***** RECORDS SUPPLIED

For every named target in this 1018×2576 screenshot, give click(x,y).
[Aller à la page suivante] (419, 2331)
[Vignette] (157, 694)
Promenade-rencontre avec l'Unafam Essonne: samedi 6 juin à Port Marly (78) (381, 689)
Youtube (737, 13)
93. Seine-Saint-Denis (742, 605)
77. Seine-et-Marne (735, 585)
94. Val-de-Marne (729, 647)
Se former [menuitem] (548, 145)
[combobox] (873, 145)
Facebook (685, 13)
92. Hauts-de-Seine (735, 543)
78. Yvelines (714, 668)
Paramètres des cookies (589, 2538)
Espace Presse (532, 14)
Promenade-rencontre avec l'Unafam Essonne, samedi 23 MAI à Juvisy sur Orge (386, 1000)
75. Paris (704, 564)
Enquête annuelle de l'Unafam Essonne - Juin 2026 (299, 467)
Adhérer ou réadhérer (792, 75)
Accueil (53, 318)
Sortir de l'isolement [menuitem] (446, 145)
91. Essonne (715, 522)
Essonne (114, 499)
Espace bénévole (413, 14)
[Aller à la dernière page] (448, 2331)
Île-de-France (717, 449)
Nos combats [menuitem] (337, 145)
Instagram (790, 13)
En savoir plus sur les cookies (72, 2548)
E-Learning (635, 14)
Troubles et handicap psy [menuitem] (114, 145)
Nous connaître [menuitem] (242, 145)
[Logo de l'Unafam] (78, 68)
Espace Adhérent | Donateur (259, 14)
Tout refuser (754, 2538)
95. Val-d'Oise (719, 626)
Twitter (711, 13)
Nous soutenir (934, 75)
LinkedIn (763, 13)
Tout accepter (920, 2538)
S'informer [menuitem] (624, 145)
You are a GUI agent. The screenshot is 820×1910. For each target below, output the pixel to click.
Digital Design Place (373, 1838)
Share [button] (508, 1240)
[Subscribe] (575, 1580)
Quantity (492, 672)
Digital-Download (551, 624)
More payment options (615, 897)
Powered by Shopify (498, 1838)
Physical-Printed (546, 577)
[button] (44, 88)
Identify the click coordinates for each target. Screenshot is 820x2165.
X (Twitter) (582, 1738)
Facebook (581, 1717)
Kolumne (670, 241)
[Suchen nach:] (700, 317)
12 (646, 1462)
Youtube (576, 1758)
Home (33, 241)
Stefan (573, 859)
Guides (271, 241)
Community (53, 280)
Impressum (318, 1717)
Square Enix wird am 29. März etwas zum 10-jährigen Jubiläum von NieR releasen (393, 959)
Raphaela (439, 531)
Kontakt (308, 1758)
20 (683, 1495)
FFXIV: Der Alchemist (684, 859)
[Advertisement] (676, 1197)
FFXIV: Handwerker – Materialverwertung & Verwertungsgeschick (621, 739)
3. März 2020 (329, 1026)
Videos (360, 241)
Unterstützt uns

**********

Every entry in the listing must be retyped exactly.

EXERCISE RESPONSE =
For every named target in this 1018×2576 screenshot, give click(x,y).
[Aller à la page suivante] (419, 2331)
[Vignette] (157, 694)
Promenade-rencontre avec l'Unafam Essonne: samedi 6 juin à Port Marly (78) (381, 689)
Youtube (737, 13)
93. Seine-Saint-Denis (742, 605)
77. Seine-et-Marne (735, 585)
94. Val-de-Marne (729, 647)
Se former [menuitem] (548, 145)
[combobox] (873, 145)
Facebook (685, 13)
92. Hauts-de-Seine (735, 543)
78. Yvelines (714, 668)
Paramètres des cookies (589, 2538)
Espace Presse (532, 14)
Promenade-rencontre avec l'Unafam Essonne, samedi 23 MAI à Juvisy sur Orge (386, 1000)
75. Paris (704, 564)
Enquête annuelle de l'Unafam Essonne - Juin 2026 (299, 467)
Adhérer ou réadhérer (792, 75)
Accueil (53, 318)
Sortir de l'isolement [menuitem] (446, 145)
91. Essonne (715, 522)
Essonne (114, 499)
Espace bénévole (413, 14)
[Aller à la dernière page] (448, 2331)
Île-de-France (717, 449)
Nos combats [menuitem] (337, 145)
Instagram (790, 13)
En savoir plus sur les cookies (72, 2548)
E-Learning (635, 14)
Troubles et handicap psy [menuitem] (114, 145)
Nous connaître [menuitem] (242, 145)
[Logo de l'Unafam] (78, 68)
Espace Adhérent | Donateur (259, 14)
Tout refuser (754, 2538)
95. Val-d'Oise (719, 626)
Twitter (711, 13)
Nous soutenir (934, 75)
LinkedIn (763, 13)
Tout accepter (920, 2538)
S'informer [menuitem] (624, 145)
You are a GUI agent. The screenshot is 820×1910. For each target below, output the pixel to click.
Digital Design Place (373, 1838)
Share [button] (508, 1240)
[Subscribe] (575, 1580)
Quantity (492, 672)
Digital-Download (551, 624)
More payment options (615, 897)
Powered by Shopify (498, 1838)
Physical-Printed (546, 577)
[button] (44, 88)
Identify the click coordinates for each target. Screenshot is 820x2165.
X (Twitter) (582, 1738)
Facebook (581, 1717)
Kolumne (670, 241)
[Suchen nach:] (700, 317)
12 (646, 1462)
Youtube (576, 1758)
Home (33, 241)
Stefan (573, 859)
Guides (271, 241)
Community (53, 280)
Impressum (318, 1717)
Square Enix wird am 29. März etwas zum 10-jährigen Jubiläum von NieR releasen (393, 959)
Raphaela (439, 531)
Kontakt (308, 1758)
20 (683, 1495)
FFXIV: Der Alchemist (684, 859)
[Advertisement] (676, 1197)
FFXIV: Handwerker – Materialverwertung & Verwertungsgeschick (621, 739)
3. März 2020 (329, 1026)
Videos (360, 241)
Unterstützt uns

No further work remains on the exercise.